The show is available for the language of every tribe so all indigenous children can watch and learn without difficulty.
Paper Sculpting Game
Paper Sculpting Game is a show that interacts with kids in front of TV the best by presenting easy paper sculpting methods. The values of “human beings as part of the natural ecological system,” “respect for ancestors,” and “cherishing resources” are implied in the process. The works of the master are inspired by indigenous legends and stories that have happened in their parents’ lives.
It is hoped the show can become the seed of artistic inspiration in children’s minds; audiences, young and old, can all make their own masterpiece by following the instructions in the show and enjoying leisure time with their family.
So Math is Fun
The simple games in the program enable audiences to think logically and understand math as well as the cultural connotations of indigenous culture. It breaks the myth of “math is hard to understand and useless in life” and helps indigenous children to know the essence of ancient culture.
Little Science Hunters
Ancient objects are analyzed from a scientific perspective, and made by using simple materials. In the process of doing and playing, scientific principles are understood and applied; ancient wisdom, tribal relics and spirit are also appreciated.
The Best Young Indigenous
The program provides an exclusive stage for indigenous children to show their talent. They are able to present their own works or performances that integrate elements of youth and traditional culture. Indigenous artists and singers are invited as judges and awards are given to youth for excellent performances to encourage these energetic youngsters to continue their devotion to traditional culture. This is a joyful show that helps youngsters build confidence and can be enjoyed by the whole family.
Buddy Call Me
The evening prime time call-in program Buddy Call Me aims at closer relations with tribes and more direct interaction among indigenous people. It is also practical, informative, and culturally conscious. For indigenous society that has long been limited in access to information, the immediate information transmission of the show is significant, giving it a wide reception among many audiences.
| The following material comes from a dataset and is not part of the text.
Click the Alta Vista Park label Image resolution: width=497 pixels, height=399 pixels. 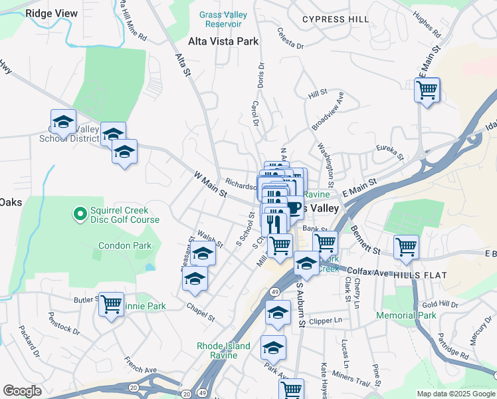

Passing down indigenous culture to help strengthen indigenous identities is the goal of The Soundtrack. The interviews featured on the program are conducted in indigenous languages only. The “original soundtrack” is used to re-present stories of indigenous figures to familiarize people with tribes to foster appreciation for native lands.
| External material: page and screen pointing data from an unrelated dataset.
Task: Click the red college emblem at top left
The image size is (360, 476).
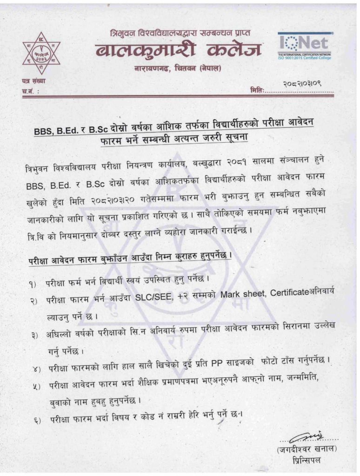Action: (x=42, y=52)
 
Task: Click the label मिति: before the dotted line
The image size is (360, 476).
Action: (x=257, y=90)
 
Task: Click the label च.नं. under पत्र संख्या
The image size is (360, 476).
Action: (x=29, y=92)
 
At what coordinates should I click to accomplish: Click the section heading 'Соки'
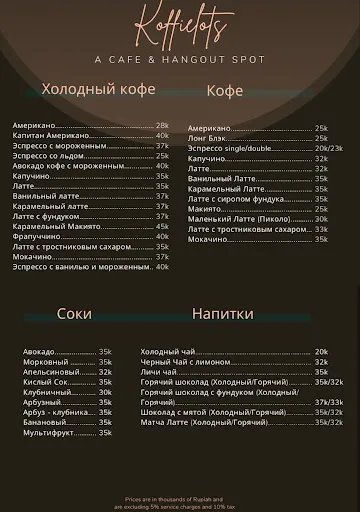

TITV Cinema presents documentaries informed with a Taiwanese indigenous perspective. The host leads guests to interpret the documentary freely according to their own life experiences. A dialogue between one’s live experience and the content of the documentary can then be developed. It’s a show combines sense and sensibility.
View of Culture Documentary
The show presents documentaries of Austronesian countries with indigenous populations that share the same language roots with those in Taiwan. Issues of indigenous tradition, culture, social structure, and land in Taiwan and these countries are compared and contrasted. African indigenous culture and North and South American Indian culture presented in the show also broaden the horizons of Taiwanese indigenous people.
Documentaries about foreign indigenous peoples help locals see their relations with the outside world. Three experts are invited to host each session and discuss issues from varied viewpoints.